Question for today: What are your thoughts on time?
My answer:
My thoughts on time tend to shift constantly—depending on who I’m with, what I’m doing, where I am, and why I’m doing it. It’s a slippery, shapeshifting thing.
This morning, while walking my dog Andy, I found myself feeling impatient to get on with the day—which made no sense, considering I’d already been up and moving for hours. It’s fascinating how our perception of time affects how we feel about it. There’s never enough time. Then again, sometimes we have too much time. Time is precious. Time heals all wounds. We have all the time in the world—or none at all. These phrases rushed into my head without effort (and you can Google plenty more).
Today, I want to explore my time. My perceived lack of it, and how that perception shapes my day.

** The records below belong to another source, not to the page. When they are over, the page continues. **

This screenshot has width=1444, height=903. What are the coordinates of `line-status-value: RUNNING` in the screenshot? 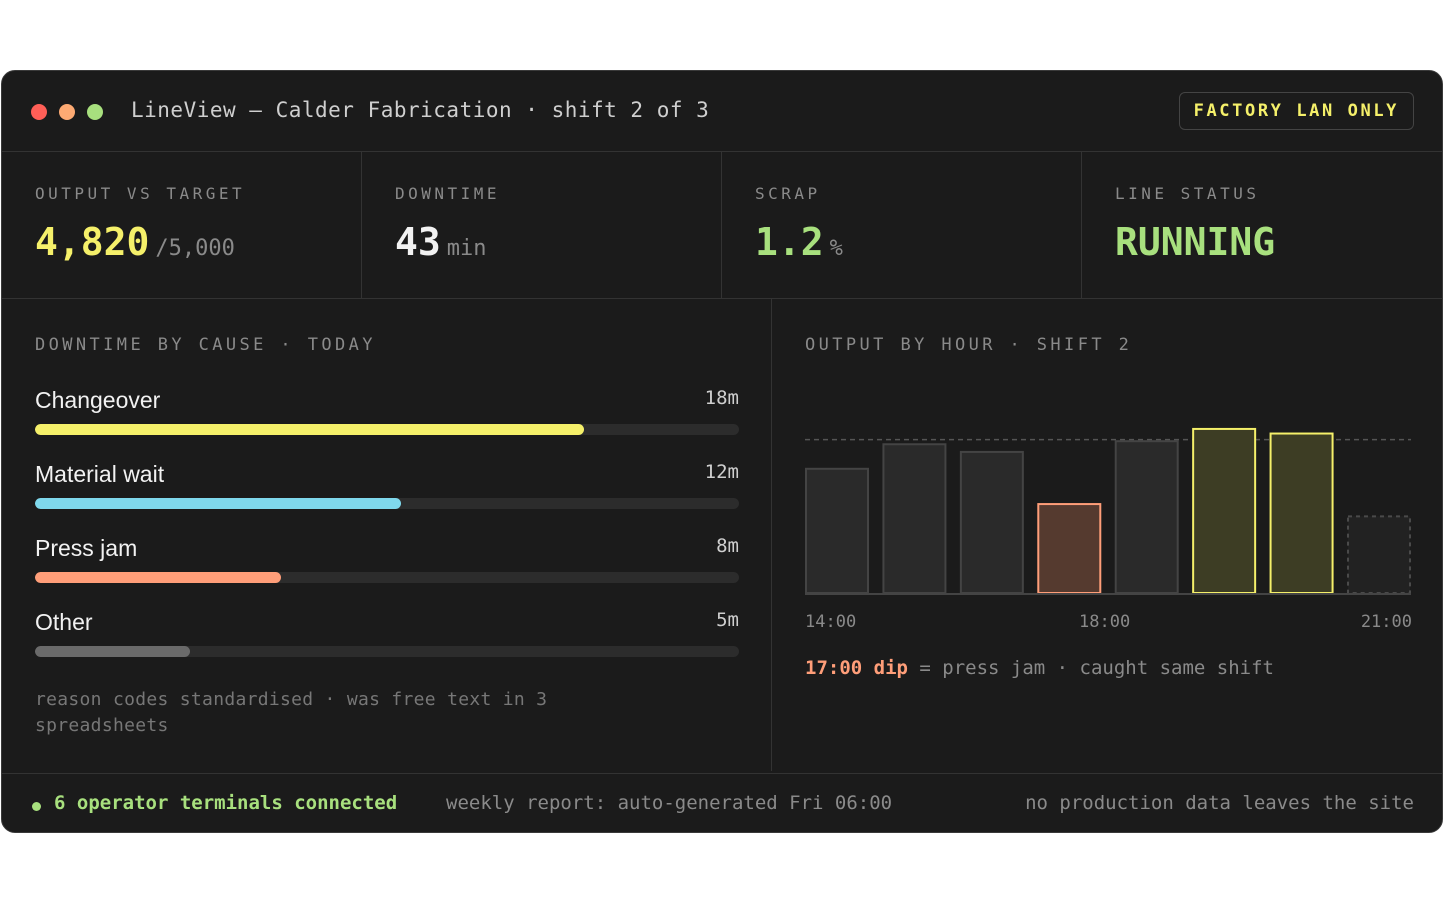 It's located at (1196, 242).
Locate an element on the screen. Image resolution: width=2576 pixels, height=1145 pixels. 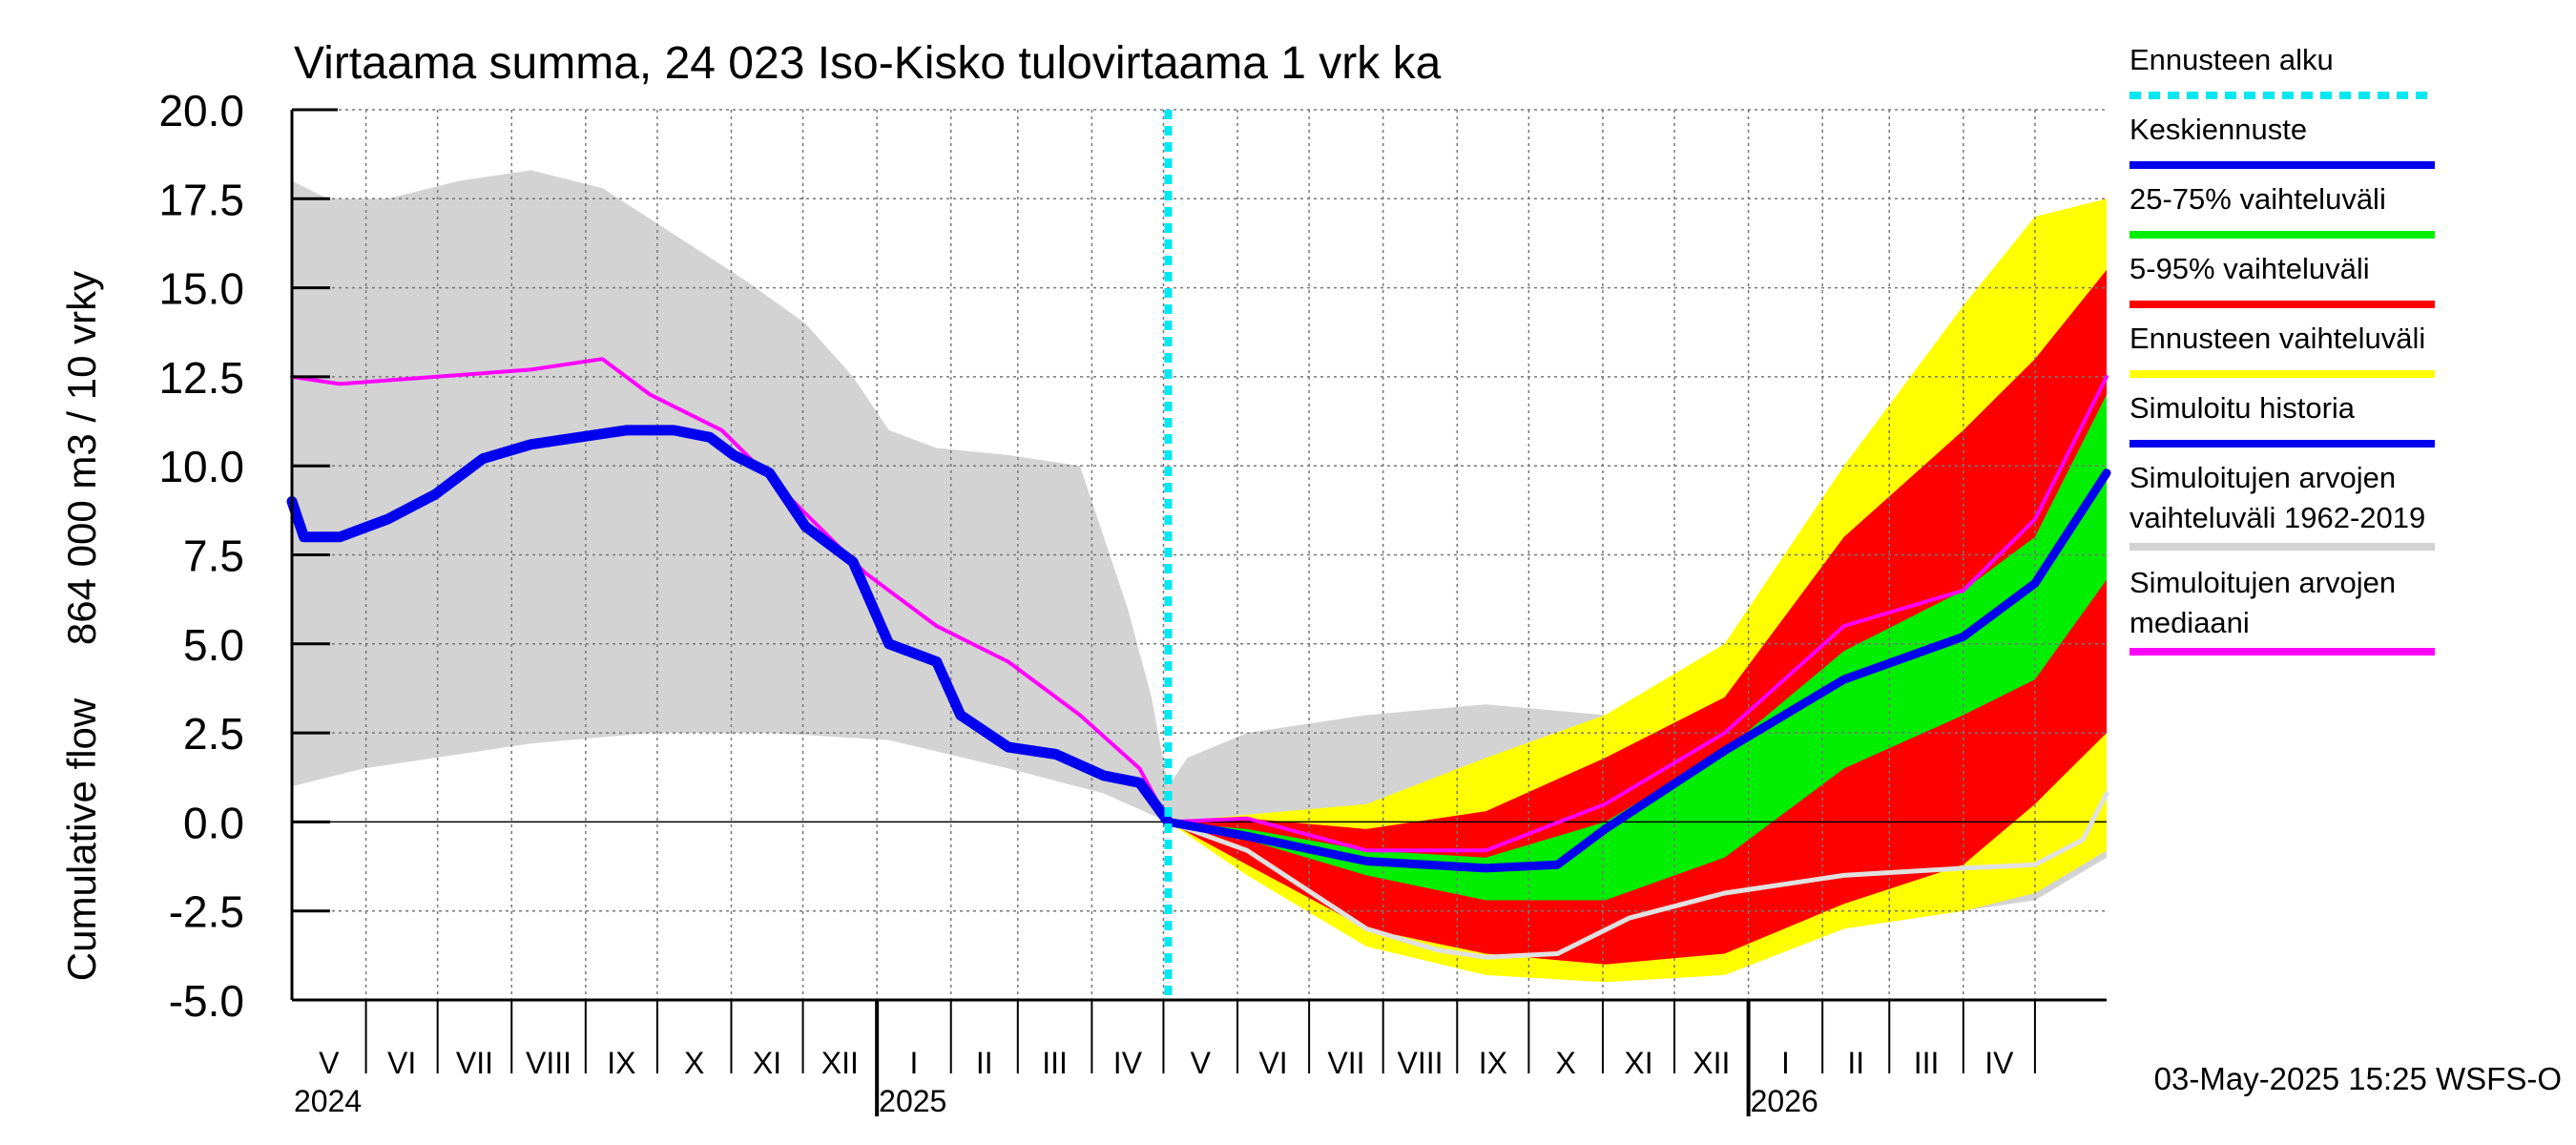
y-axis-label-fi: 864 000 m3 / 10 vrky is located at coordinates (82, 458).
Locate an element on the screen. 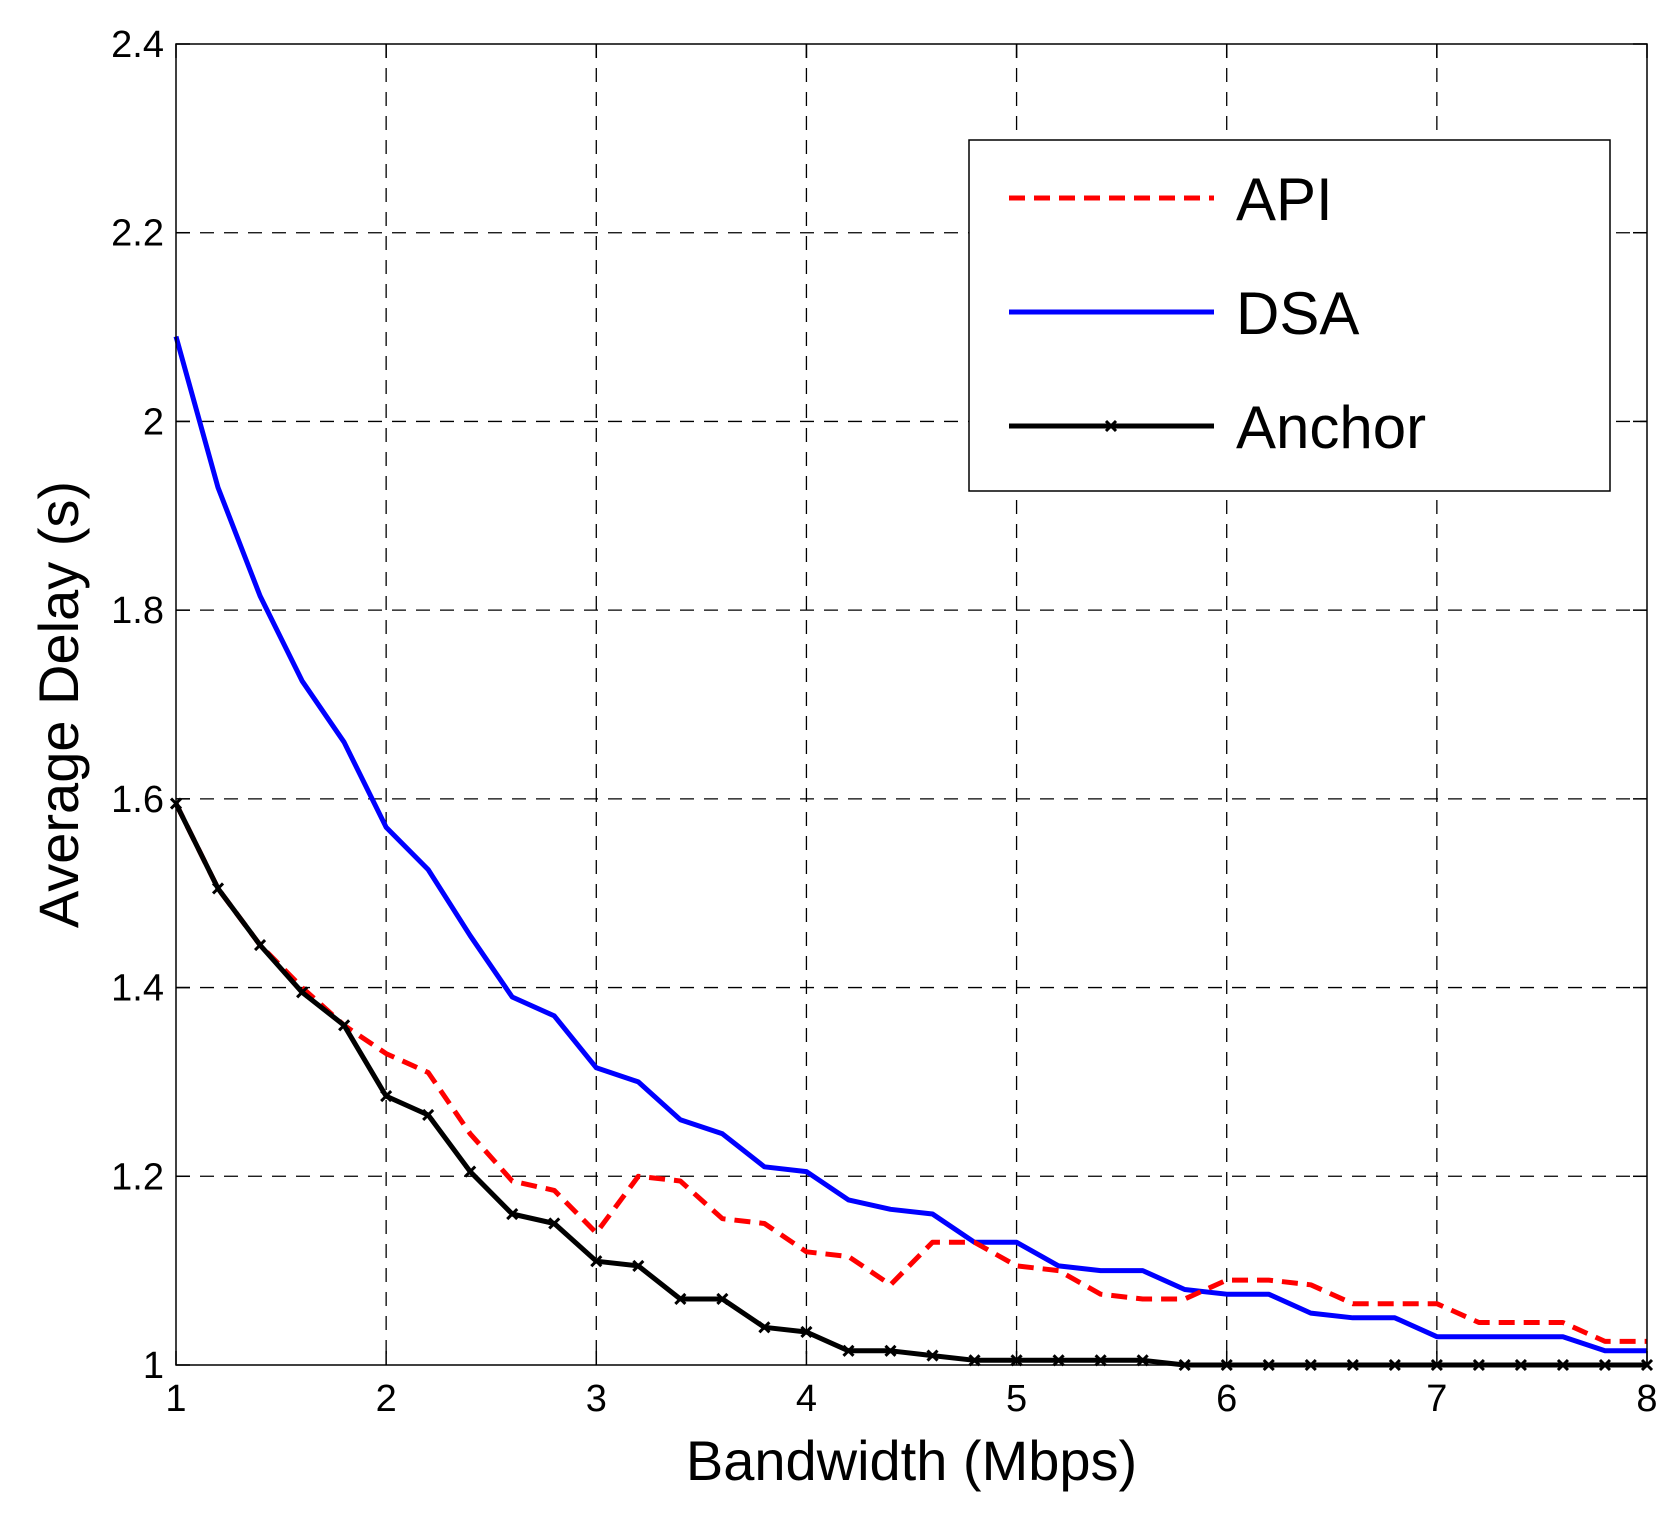  legend-label-anchor: Anchor is located at coordinates (1331, 428).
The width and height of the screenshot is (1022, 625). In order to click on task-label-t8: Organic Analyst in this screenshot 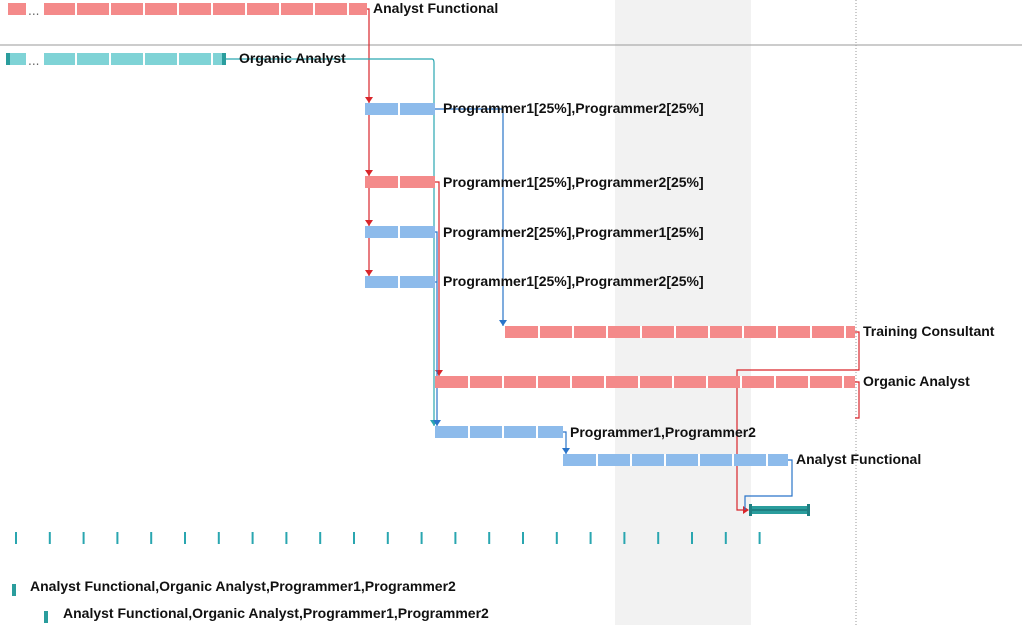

I often feel like I don’t have enough time. This, from the woman who spent last night scrolling through Facebook, then Instagram, then YouTube—hours gone. I could’ve read a book, watched a movie, painted something. But I scrolled. I even deleted Instagram recently… only to reinstall it so I could follow an artist—who I can’t even find now. Classic. I know I’ve vented about this before, and honestly, the problem isn’t the app. It’s me. And I know how to manage it… given enough time. (Cue laugh track.)
I’m teasing myself a bit, but there’s a more serious thread here I want to follow. Lately, I’ve been thinking about how we store time. How we try to save it, schedule it, and parcel it out for productivity. Why do we do that?
I keep a planner. I have a calendar and a list of things that need to get done. But do they really? What would happen if I moved through my day more like I did as a kid—with curiosity and ease, without hard stops or checklists? That said, I do enjoy structure. Having an outline gives me a sense of peace. But within that structure, is there space to feel more present? More connected? How can I engage with time in a way that leaves me feeling fulfilled at the end of the day?
That’s the question I’m sitting with. That’s today’s quest.